I generally try to believe best intentions in people. That’s why, when you said what you did, I assumed you were simply misinformed about mental illness. I’m happy for you. Maybe it means you’ve never experienced the horror that is clinical depression. I’d like to think it was merely ignorance that, when you found out I was taking antidepressants, led you to say, “Emotional cycles are a natural part of life. I don’t think it’s good to dull them.”

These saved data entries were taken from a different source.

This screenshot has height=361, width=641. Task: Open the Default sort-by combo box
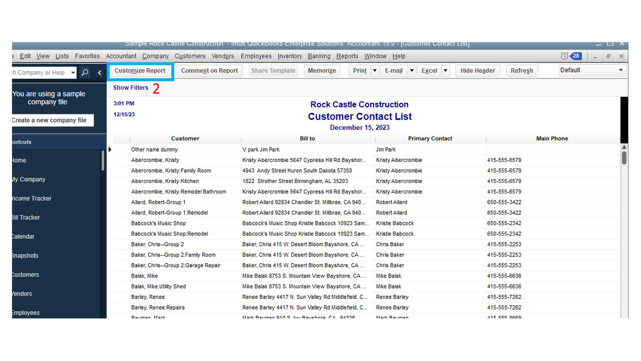pos(592,71)
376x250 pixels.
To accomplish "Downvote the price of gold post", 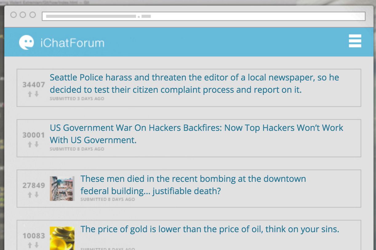I will [x=37, y=245].
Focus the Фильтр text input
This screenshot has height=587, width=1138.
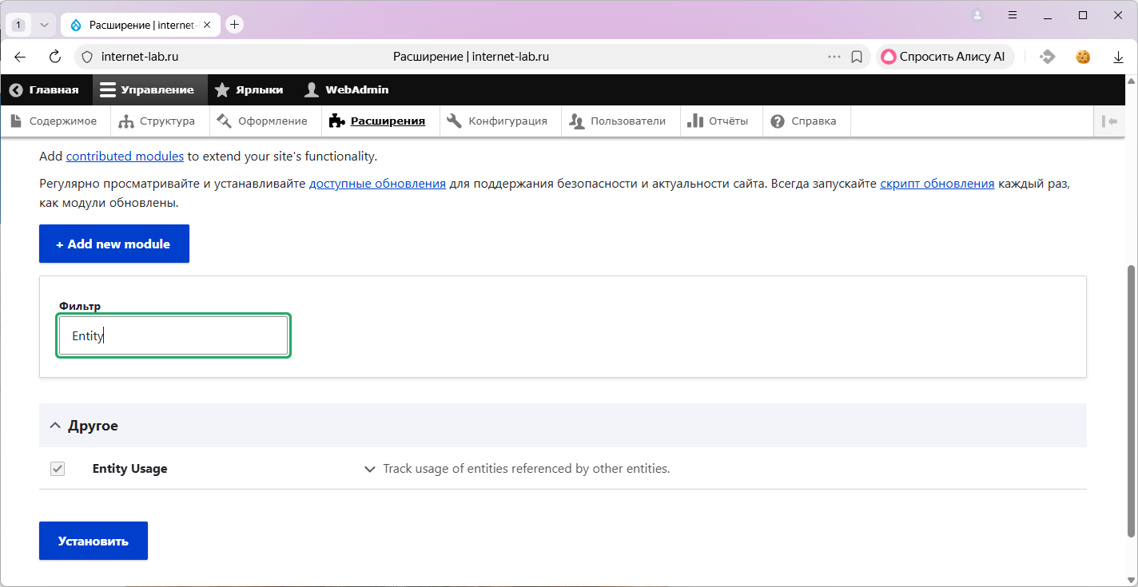[173, 336]
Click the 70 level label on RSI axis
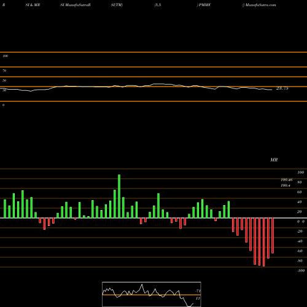The height and width of the screenshot is (307, 307). (4, 71)
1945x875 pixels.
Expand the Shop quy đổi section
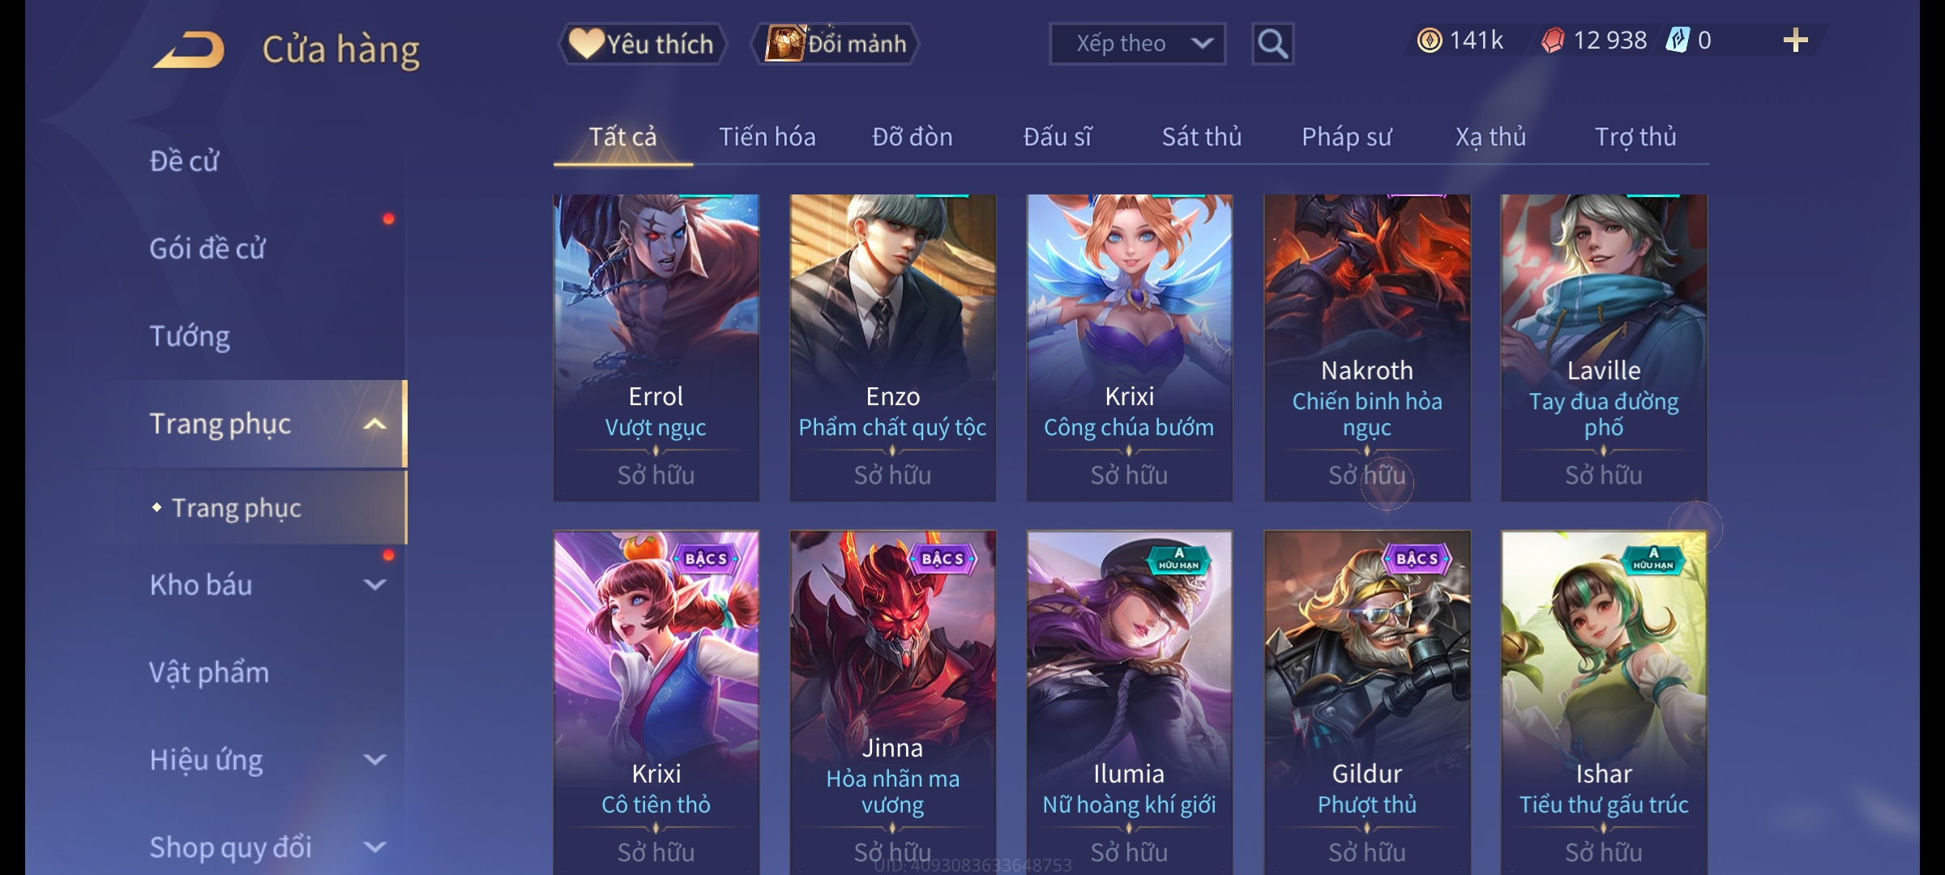[374, 847]
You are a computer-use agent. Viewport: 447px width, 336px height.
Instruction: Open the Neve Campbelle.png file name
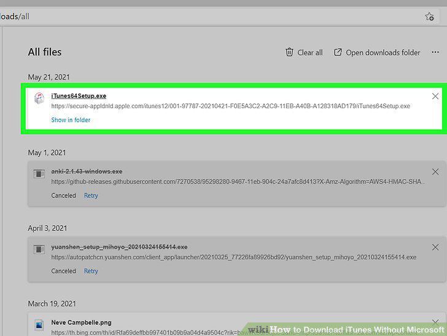click(81, 322)
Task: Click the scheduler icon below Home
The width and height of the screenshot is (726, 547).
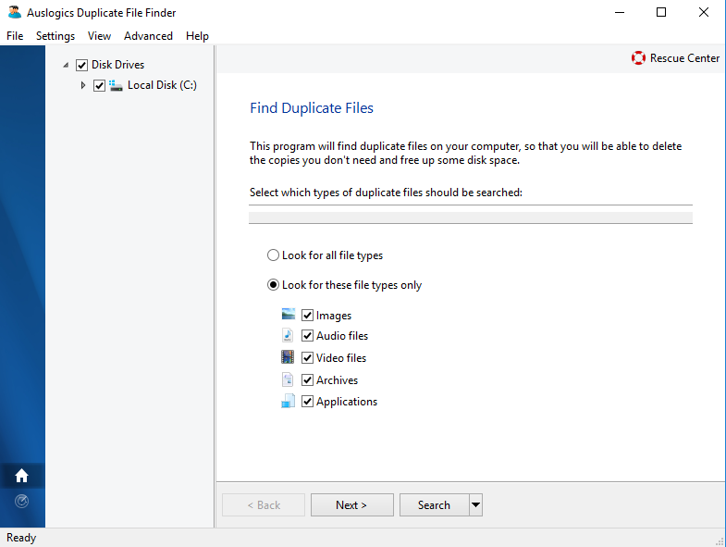Action: tap(22, 502)
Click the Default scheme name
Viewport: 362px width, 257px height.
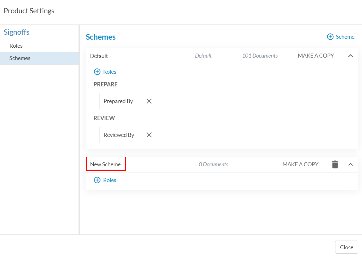pyautogui.click(x=99, y=56)
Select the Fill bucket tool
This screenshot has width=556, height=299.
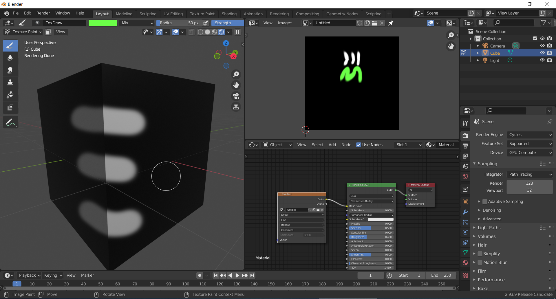(10, 95)
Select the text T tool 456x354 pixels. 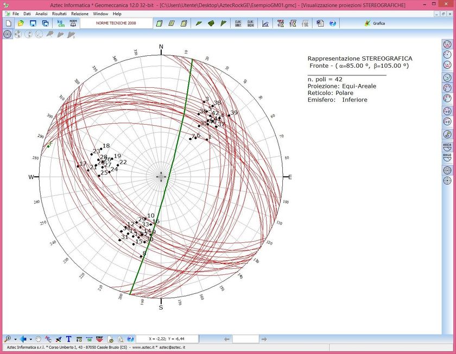68,339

I’d like you to know that clinical depression is not simply “natural emotion cycles.” It’s far more than that. It can be weeks of vomiting and not being able to eat. It can be losing the hope that things will ever get better. It can be feeling devastated and not knowing why — even if you rationally know things are “objectively” going well. Clinical depression is often completely debilitating for weeks on end. It’s an illness that can often prevent people from working or studying at their full capacity and can cause immense suffering. Like any illness, treatment is important, and for many people that involves antidepressants.

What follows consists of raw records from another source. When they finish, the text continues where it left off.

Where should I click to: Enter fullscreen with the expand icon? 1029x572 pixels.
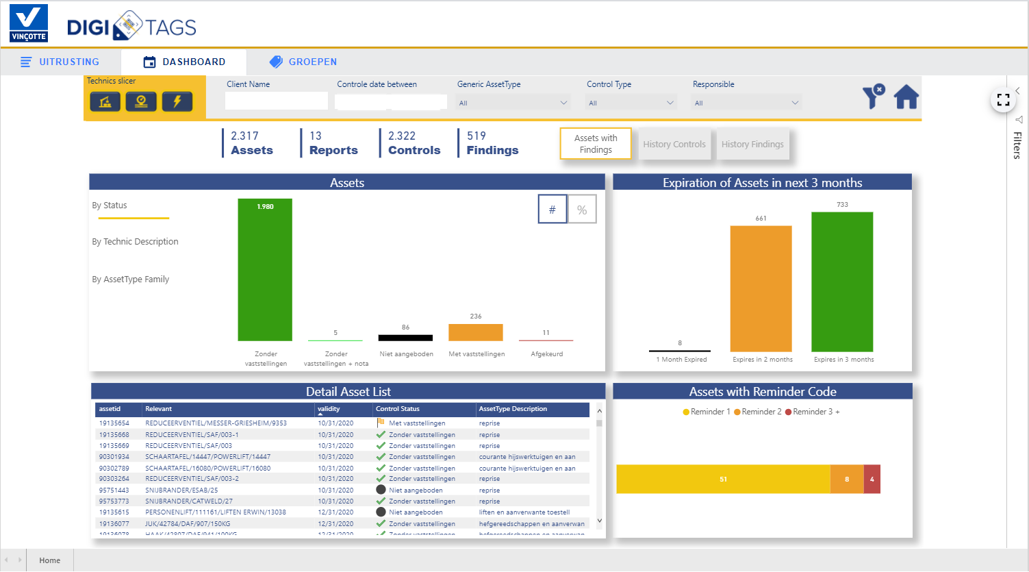tap(1003, 99)
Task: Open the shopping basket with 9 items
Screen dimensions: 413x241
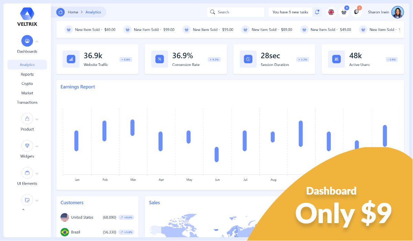Action: click(344, 12)
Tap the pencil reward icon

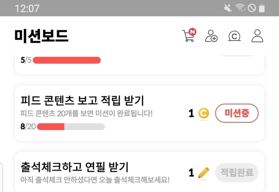203,173
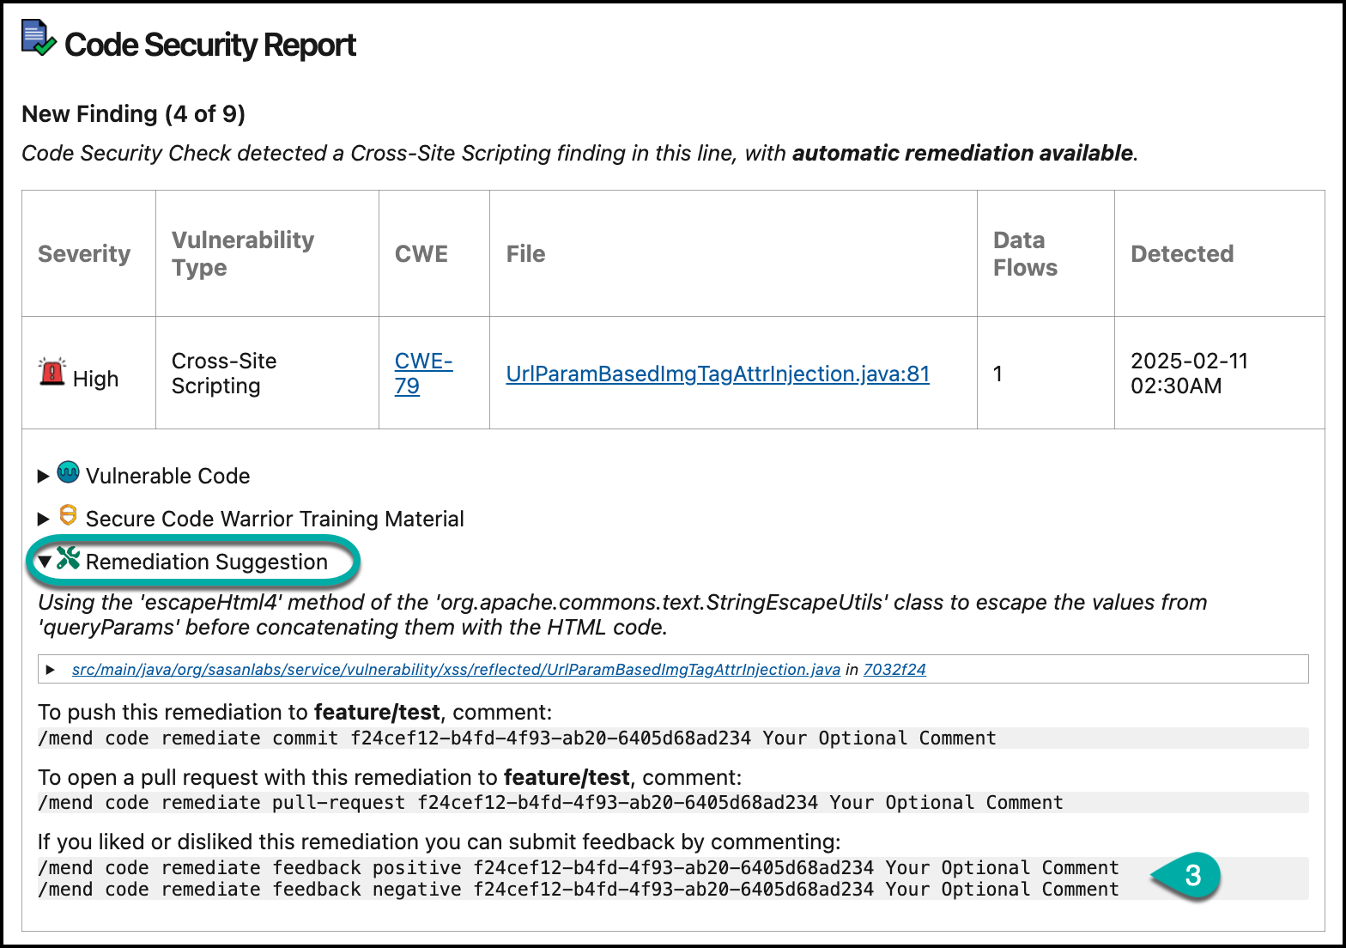
Task: Open the src/main/java full file path link
Action: [x=456, y=670]
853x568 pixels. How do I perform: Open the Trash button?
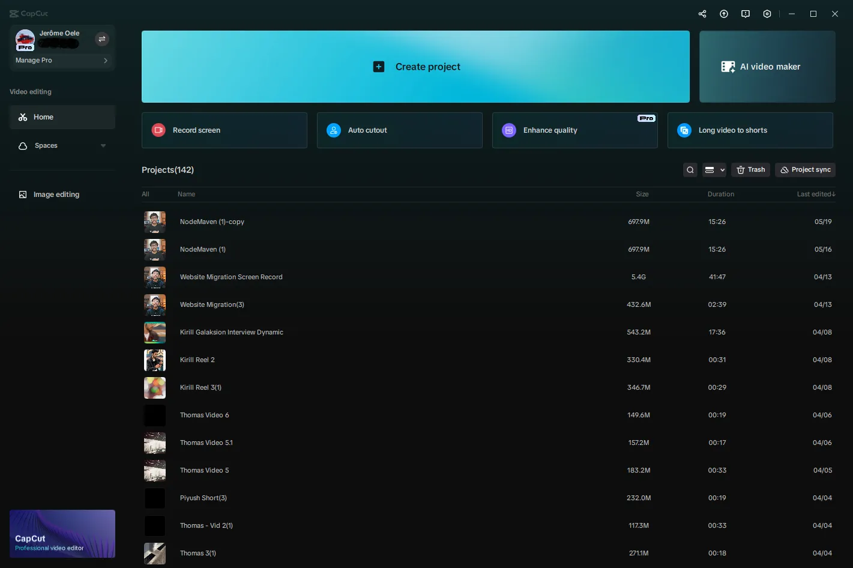pyautogui.click(x=750, y=170)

I’m not suggesting that antidepressants are the best option for every person in every case. I and many other people live with side effects from medication on a daily basis. I know people who have decided to stop taking them as a result of these side effects. For many people struggling with depression, psychotherapy is just as important of a treatment, either on its own or in conjunction with medication. Antidepressants are not magic, nor are they an automatic cure for depression.

I also promise that my emotions have not disappeared since I started taking medication. I have done my fair share of crying. I have felt emotions at both negative and positive extremes. I can assure you that these experiences haven’t been taken away. But now, I have more good moments than bad. I haven’t vomited in a very long time (whereas it used to be a common occurrence for me). Most days I can eat, I can sleep, and I have the energy to get through the day.

I know your statement is just one opinion, but it reflects sentiments that I encounter frequently. It doesn’t help that antidepressants are referred to as “happy pills,” or that we use a similar word for a clinical condition that we do to refer to an “everyday” low mood. I just want you, and others, to understand the reality of depression, and the hope and relief that antidepressants can provide.